Could you output every line of the material below as a numbered list, leaving out blank lines and the pictures?

---------- Dataset ----------

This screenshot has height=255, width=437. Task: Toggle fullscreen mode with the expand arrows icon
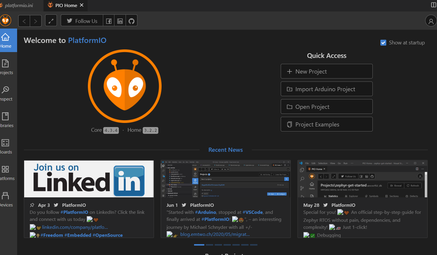point(51,20)
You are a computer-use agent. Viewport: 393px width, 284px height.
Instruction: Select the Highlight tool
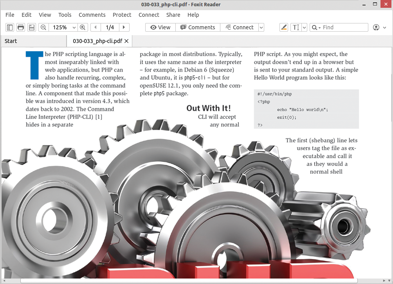[284, 27]
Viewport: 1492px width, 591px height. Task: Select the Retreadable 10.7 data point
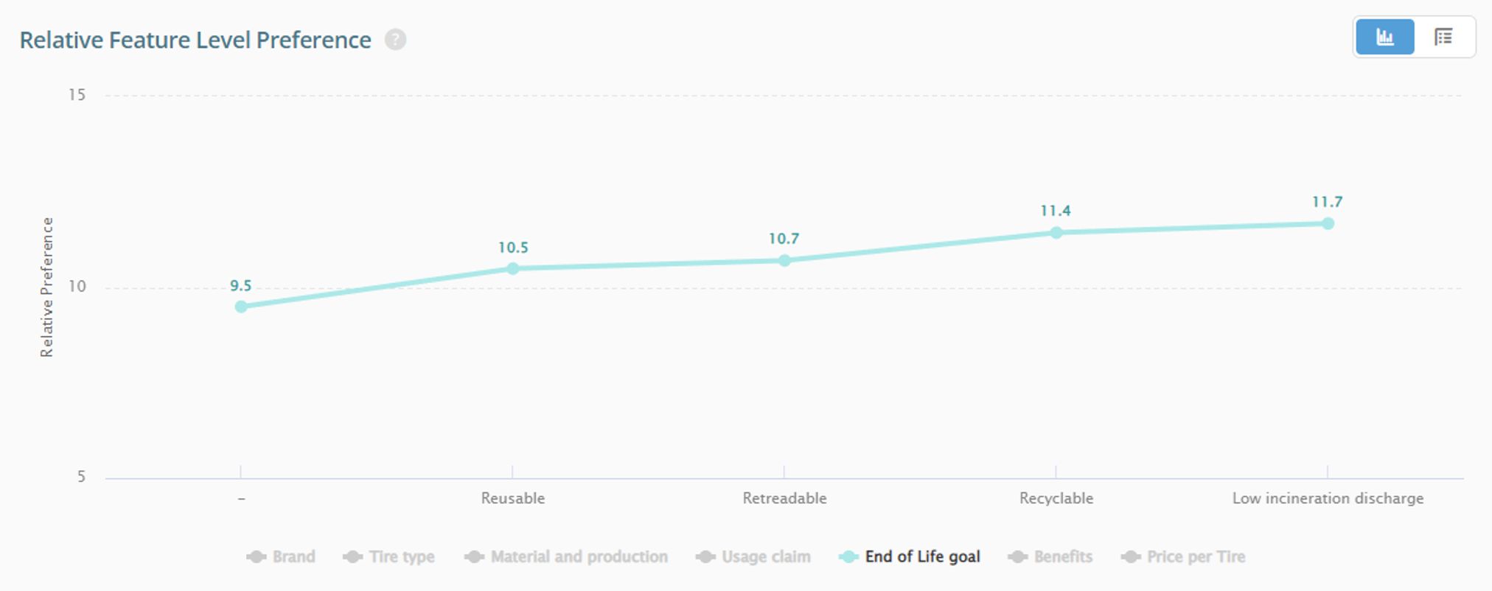tap(784, 260)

----------

### Written solution
1. This screenshot has height=255, width=437. Task: Toggle fullscreen mode with the expand arrows icon
2. point(51,20)
3. You are a computer-use agent. Viewport: 393px width, 284px height.
4. Instruction: Select the Highlight tool
5. [284, 27]
6. Viewport: 1492px width, 591px height. Task: Select the Retreadable 10.7 data point
7. tap(784, 260)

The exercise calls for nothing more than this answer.